EXERCISE GOAL: Please copy the stretch of the Wikipedia table scraping post from "Uraz's R Blog: Scraping" through "are given below." word for word.

Uraz's R Blog: Scraping Data from Wikipedia Tables

I’ve scraped many websites, and scraping Wikipedia is by far the simplest. This post will teach you how to scrape tables from Wikipedia and how to clean the data that has been scraped.

The two urls we’ll use are given below.

https://en.wikipedia.org/wiki/Democracy_Index

The index is based on 60 indicators grouped in five different categories, measuring pluralism, civil liberties and political culture.

https://en.wikipedia.org/wiki/Corruption_Perceptions_Index

The index which ranks countries by their perceived levels of public sector corruption, as determined by expert assessments and opinion surveys.

For more information, please see the URLs above.

The index scores of countries participating in the Shanghai Cooperation Organization Summit in 2022 will be compared to those of countries that are not members of the organization.

library(rvest)

MATERIAL SHOWN:
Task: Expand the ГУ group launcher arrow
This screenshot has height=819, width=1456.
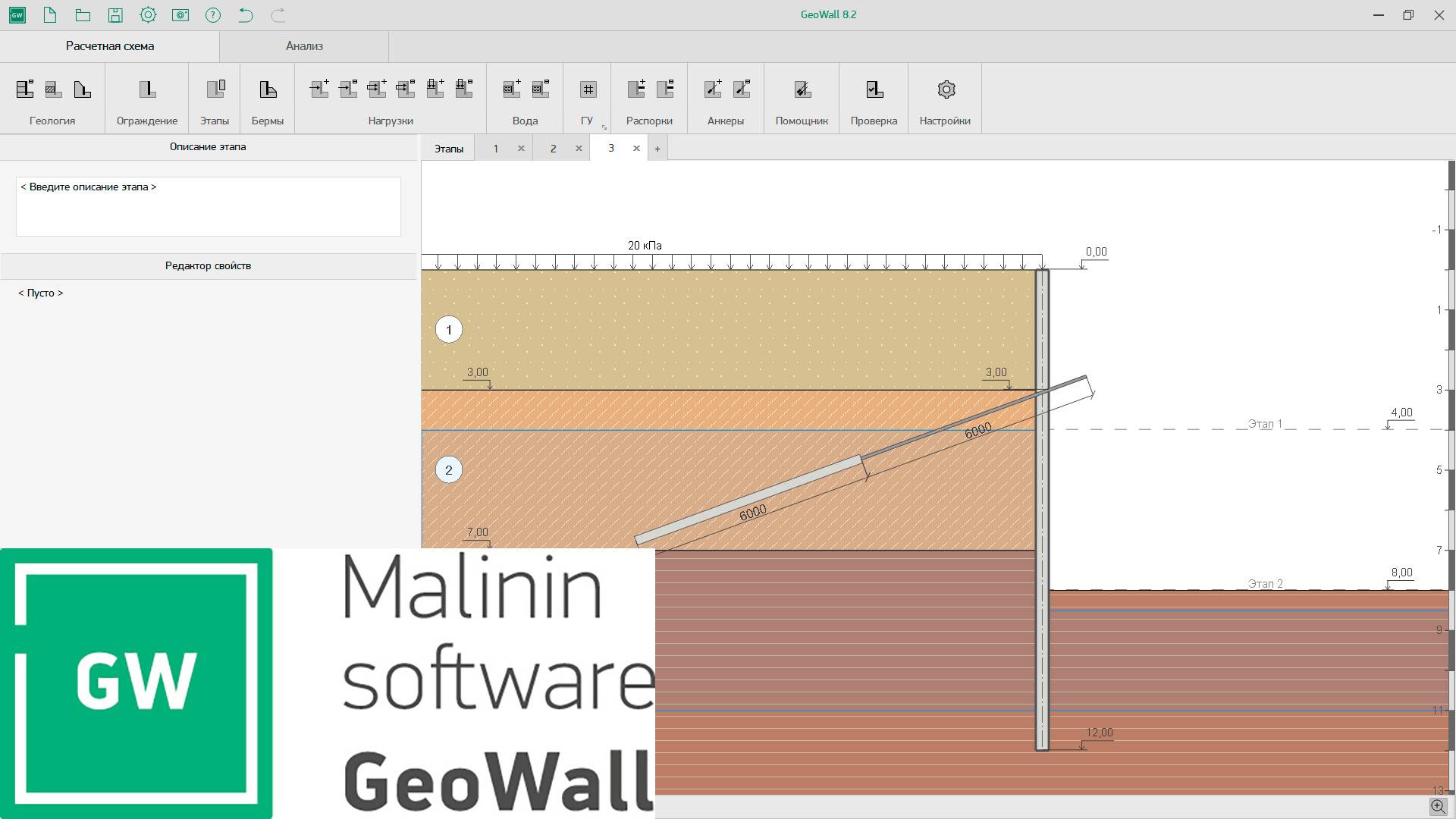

---

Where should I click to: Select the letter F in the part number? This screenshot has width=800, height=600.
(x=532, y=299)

--

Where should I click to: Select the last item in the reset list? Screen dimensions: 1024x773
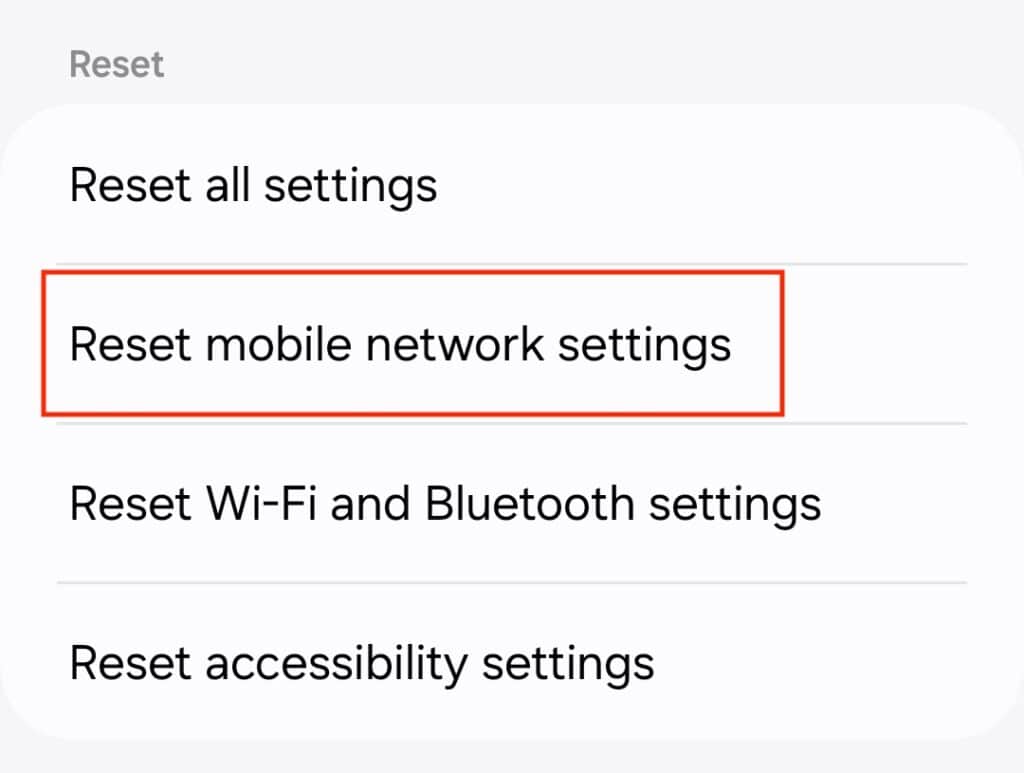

SOLUTION:
Uraz's R Blog: Scraping Data from Wikipedia Tables

I’ve scraped many websites, and scraping Wikipedia is by far the simplest. This post will teach you how to scrape tables from Wikipedia and how to clean the data that has been scraped.

The two urls we’ll use are given below.